§ **Task to carry out**: Report each line of the records where "will" occurs.

##########

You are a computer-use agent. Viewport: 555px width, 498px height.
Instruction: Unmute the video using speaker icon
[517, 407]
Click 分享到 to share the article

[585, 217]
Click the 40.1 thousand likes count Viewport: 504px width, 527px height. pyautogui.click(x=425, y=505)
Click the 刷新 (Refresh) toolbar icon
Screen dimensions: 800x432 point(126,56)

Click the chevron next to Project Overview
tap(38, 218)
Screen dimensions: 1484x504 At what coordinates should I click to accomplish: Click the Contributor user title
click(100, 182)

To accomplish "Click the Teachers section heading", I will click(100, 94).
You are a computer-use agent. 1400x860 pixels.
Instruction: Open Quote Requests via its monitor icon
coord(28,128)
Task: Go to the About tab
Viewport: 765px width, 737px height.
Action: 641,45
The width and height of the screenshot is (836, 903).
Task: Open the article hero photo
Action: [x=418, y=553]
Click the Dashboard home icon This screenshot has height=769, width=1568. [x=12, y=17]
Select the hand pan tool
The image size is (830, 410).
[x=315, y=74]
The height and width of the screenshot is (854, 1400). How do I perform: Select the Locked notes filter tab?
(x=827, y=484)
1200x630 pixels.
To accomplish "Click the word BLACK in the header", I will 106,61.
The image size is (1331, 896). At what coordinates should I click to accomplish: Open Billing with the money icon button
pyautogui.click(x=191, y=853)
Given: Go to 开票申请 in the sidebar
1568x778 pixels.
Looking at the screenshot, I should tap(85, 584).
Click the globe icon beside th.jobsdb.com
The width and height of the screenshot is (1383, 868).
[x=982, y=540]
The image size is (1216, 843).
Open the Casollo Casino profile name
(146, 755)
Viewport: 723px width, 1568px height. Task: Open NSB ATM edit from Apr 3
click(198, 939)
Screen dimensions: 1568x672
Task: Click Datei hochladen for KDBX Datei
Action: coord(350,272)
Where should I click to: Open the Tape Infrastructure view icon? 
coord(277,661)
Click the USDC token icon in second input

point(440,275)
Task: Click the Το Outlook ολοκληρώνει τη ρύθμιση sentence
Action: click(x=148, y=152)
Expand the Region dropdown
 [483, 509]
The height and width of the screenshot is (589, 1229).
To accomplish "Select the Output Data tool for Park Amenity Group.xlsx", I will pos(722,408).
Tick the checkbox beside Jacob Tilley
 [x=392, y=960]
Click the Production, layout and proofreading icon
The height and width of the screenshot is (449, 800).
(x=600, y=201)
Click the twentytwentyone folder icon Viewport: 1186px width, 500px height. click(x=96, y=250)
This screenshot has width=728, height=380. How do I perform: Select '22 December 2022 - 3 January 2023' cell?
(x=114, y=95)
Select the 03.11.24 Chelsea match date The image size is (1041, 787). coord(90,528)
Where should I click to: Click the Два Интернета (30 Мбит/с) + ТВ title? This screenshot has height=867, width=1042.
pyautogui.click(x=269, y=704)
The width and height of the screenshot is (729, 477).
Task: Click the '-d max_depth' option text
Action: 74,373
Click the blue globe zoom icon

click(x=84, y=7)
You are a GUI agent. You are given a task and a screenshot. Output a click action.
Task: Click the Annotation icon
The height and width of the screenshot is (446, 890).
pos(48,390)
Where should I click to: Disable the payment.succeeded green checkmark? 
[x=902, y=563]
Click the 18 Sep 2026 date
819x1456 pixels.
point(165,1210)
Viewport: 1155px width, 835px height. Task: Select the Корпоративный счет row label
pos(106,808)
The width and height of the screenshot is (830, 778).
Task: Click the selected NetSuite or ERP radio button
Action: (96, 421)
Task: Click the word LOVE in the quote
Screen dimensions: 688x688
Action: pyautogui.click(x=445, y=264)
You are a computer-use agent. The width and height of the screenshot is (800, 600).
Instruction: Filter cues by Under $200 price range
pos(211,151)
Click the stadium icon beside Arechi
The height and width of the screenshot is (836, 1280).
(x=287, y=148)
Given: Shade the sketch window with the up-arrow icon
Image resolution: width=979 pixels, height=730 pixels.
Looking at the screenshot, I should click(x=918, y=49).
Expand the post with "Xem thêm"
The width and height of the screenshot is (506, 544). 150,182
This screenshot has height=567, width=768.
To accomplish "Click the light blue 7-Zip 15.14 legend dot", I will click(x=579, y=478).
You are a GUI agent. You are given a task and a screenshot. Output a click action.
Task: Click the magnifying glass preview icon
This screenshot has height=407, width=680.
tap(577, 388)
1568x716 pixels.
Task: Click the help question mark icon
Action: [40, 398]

##########

§ **Written response**:
To accomplish "Click the Teachers section heading", I will click(100, 94).
To accomplish "Click the word BLACK in the header", I will 106,61.
To accomplish "Select the Output Data tool for Park Amenity Group.xlsx", I will pos(722,408).
To accomplish "Click the light blue 7-Zip 15.14 legend dot", I will click(x=579, y=478).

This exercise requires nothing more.